The first lab-confirmed case of COVID-19 at an assisted-care facility in Blair was announced on March 23.
A week later, at least 19 people tied to Carter Place, residents and employees alike, were confirmed to have coronavirus, Three Rivers Public Health Department officials said Tuesday.
But it's not totally clear exactly how the virus got into the facility, said Terra Uhing, the department's health director.
"It's community-spread, which means we can't find the source of where somebody became ill," Uhing said at a news conference that was livestreamed.
The best guess at this point — Uhing said the department doesn't want to say for sure until it is "150% able to verify it" — is that an employee who traveled outside Dodge, Saunders and Washington counties to an event likely contracted the disease.
People are also reading…
An investigation determined the woman wasn't symptomatic before going to the event but may have contracted coronavirus at that time and been the vector of the infection at Carter Place, Uhing said.
The spread has illustrated just how quickly the airborne disease can move in confined spaces.
After receiving the first positive tests for the coronavirus on March 23, a second person also learned they had the disease on March 24.
Another resident started developing symptoms March 25 — results returned over the weekend showed they were, in fact, infected with COVID-19 — but that was expected, Uhing said, because of their contacts within the facility.
Two health care workers also tested positive last Wednesday, while another two were tested.
The spread seemed to subside last Thursday, Uhing said, before the health department checked temperature logs at Carter Place on Friday and found four residents showing symptoms of COVID-19.
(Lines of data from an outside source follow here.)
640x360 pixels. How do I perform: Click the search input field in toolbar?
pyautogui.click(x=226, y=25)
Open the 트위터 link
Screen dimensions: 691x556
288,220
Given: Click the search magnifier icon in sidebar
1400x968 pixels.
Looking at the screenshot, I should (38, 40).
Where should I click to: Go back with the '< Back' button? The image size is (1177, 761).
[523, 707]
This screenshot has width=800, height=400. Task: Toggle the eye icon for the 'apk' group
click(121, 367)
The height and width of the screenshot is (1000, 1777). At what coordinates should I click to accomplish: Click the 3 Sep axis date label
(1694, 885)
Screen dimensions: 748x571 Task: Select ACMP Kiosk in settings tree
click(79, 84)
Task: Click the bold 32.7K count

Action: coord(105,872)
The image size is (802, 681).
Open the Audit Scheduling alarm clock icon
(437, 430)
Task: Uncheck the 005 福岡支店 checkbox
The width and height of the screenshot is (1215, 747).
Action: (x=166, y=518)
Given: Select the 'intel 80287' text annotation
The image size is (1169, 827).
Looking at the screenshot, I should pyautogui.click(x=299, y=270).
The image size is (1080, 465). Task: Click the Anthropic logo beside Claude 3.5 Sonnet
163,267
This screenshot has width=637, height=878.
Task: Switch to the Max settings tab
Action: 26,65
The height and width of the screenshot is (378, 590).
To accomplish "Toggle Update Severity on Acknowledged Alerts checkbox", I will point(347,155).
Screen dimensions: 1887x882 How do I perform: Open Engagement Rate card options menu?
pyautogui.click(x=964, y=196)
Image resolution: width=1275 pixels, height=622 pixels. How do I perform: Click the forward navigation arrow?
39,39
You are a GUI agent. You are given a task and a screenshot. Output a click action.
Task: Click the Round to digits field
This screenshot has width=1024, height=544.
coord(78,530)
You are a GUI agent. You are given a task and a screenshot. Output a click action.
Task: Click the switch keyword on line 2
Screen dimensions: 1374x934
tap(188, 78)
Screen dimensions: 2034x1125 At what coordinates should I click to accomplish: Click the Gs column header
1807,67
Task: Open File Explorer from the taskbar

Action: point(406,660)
Memorial Community Hospital in Blair conducted tests that were sent to the Nebraska Public Health Lab on Friday afternoon, while that evening, two more employees, both of whom live in Douglas County, were also shown to be positive for the disease.
Saturday, test results showed three of the four residents tested a day earlier were positive for COVID-19, Uhing said: "That's when we had to move fairly quick."
Working with the Nebraska Department of Health and Human Services and Carter Place, Three Rivers Health Department moved residents who had tested positive to other facilities beginning Saturday evening.
On Sunday, there were no reports of symptomatic patients, Uhing said.
Three Rivers staff tested the 16 remaining residents inside the facility who had not been tested — one resident had previously tested negative — as well as 16 staff members in the parking lot.
"All 17 residents were then transferred to another facility in response to the outbreak that occurred," Uhing said, adding the location of where the residents, described only as a "vulnerable population," would be moved was not be publicly disclosed.
By the start of this week, there were an additional 10 lab-confirmed cases of the coronavirus connected to Carter Place: Seven residents — five women and two men, all over the age of 70 — and three employees.
In all, there are 19 confirmed cases in Washington County. Seventeen of those cases are related to the Carter Place cluster, while two cases in neighboring Douglas County are also tied to the assisted-care facility.
Uhing said staff members who tested negative are in a 14-day self-quarantine and monitoring for any developing symptoms.
"We know they have a test right now that's negative, but that doesn't mean possibly here in the next couple of days they wouldn't become symptomatic," she said.
Efforts have now turned to mitigating the community spread that is "most definitely happening within most of the communities we serve," Uhing said.
State officials said Tuesday coronavirus infections had been reported at four other long-term care facilities.
Dr. Gary Anthone, the state's chief medical director, said one was reported at St. Joseph's Rehabilitation and Care Center in Norfolk, four at the Douglas County Health Center in Omaha, and one at Papillion Manor in Papillion.
With their populations of residents deemed at high risk for developing the disease, nursing and assisted-care facilities in Lincoln and across Nebraska began taking steps to protect residents shortly after state officials confirmed the first case of the coronavirus March 6.
Uhing said it's important for Nebraskans across the state to follow the guidelines for social distancing to prevent further spread of the virus.
"What we really need people to understand is this is serious," she said. "It's here in all our communities, and I don't even believe we have started to see what this surge might look like."